@adrian_farrell Sorry Adrian for the delayed reply here! We hit a little snag on the Iceberg front but it’s still on the roadmap for sometime later this year.
We are back in active planning on the Reader and Writer, and I want to make sure we build what you actually need first. If you are evaluating Iceberg or already using it, I would love concrete detail on your setup and the workflows you want FME to cover.
A few specific things that would help us prioritize:
Read, write, or both? Which one would be the most important?

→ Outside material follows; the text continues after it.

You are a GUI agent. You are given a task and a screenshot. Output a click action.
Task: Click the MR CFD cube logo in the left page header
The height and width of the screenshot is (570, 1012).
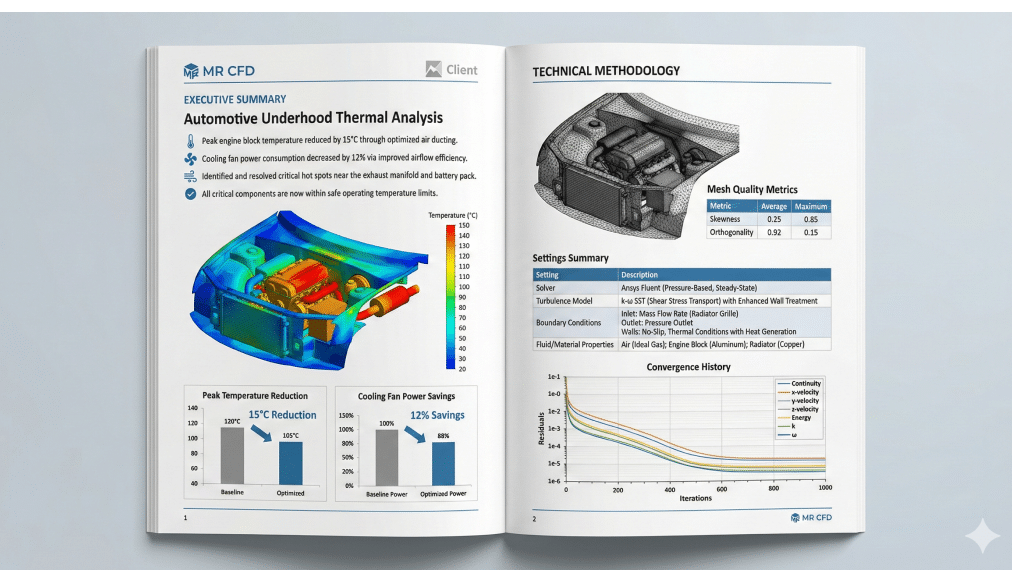coord(192,70)
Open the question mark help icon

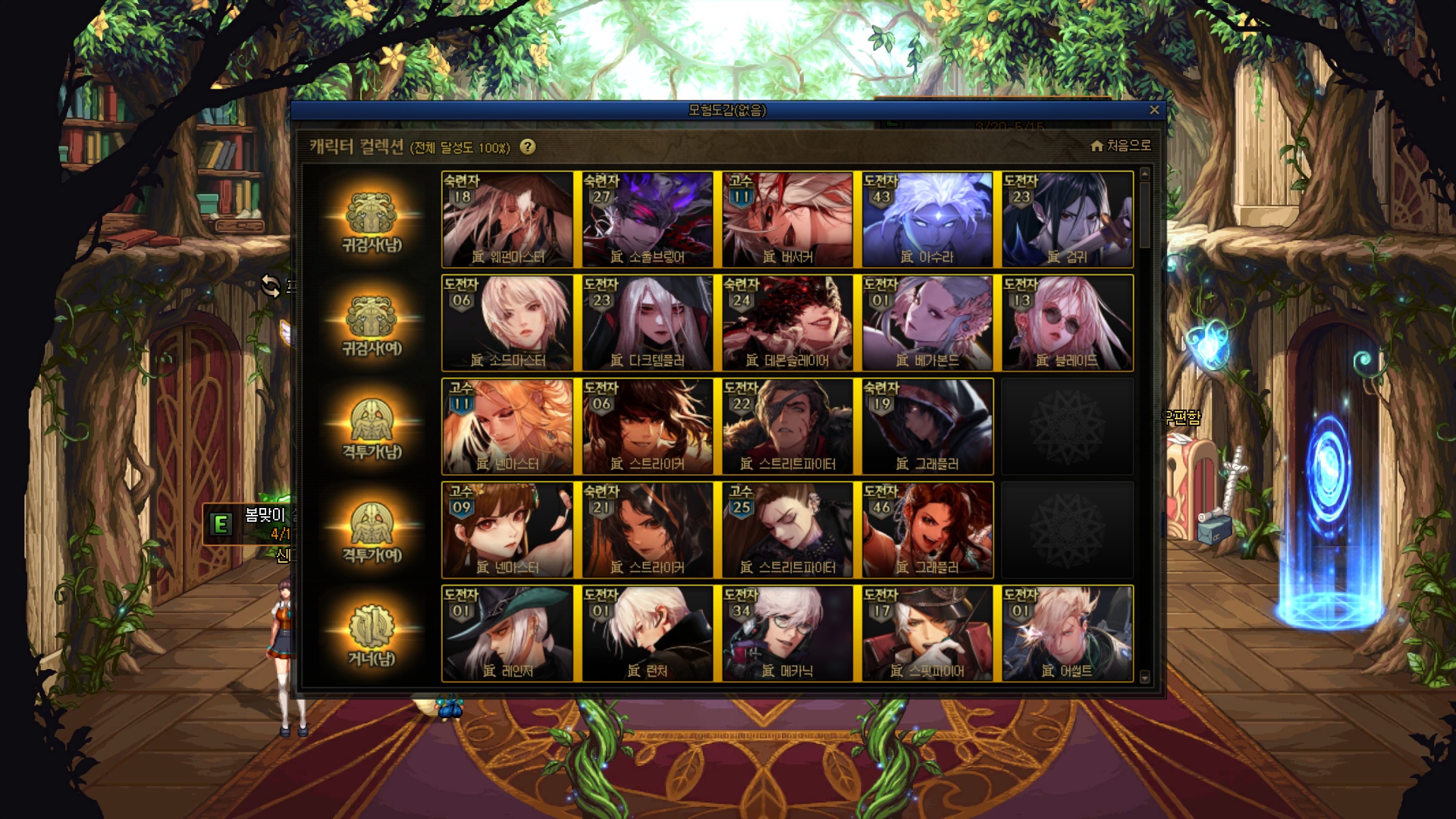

Which catalog are you on (or planning to use): REST, AWS Glue, Hive Metastore, Nessie, Snowflake Open Catalog / Polaris, Unity, BigQuery, other?
Which engines also touch these tables: Spark, Trino, Flink, Snowflake, BigQuery, Dremio, DuckDB, Athena, other?
Where does the data live: S3, ADLS, GCS, MinIO, on-prem HDFS / POSIX?
Rough table scale: rows, partitions, typical file sizes, how often you write.
Write patterns you need: bulk load, append, full overwrite, row-level UPDATE / DELETE, MERGE / upsert, streaming?
Geospatial: are you storing geometry in Iceberg today? As WKB in a binary column, as GeoParquet, waiting on native v3 Geometry?
Any must-have features beyond the above: time travel, branches / tags for Write-Audit-Publish, partition or schema evolution, specific transforms?
An example workflow you are trying to build (source to Iceberg, Iceberg to target, or both) is worth more than a checklist answer. If your setup is sensitive, feel free to DM instead.
Thanks for the patience on this one. The more real use cases we hear, the better the first release will be.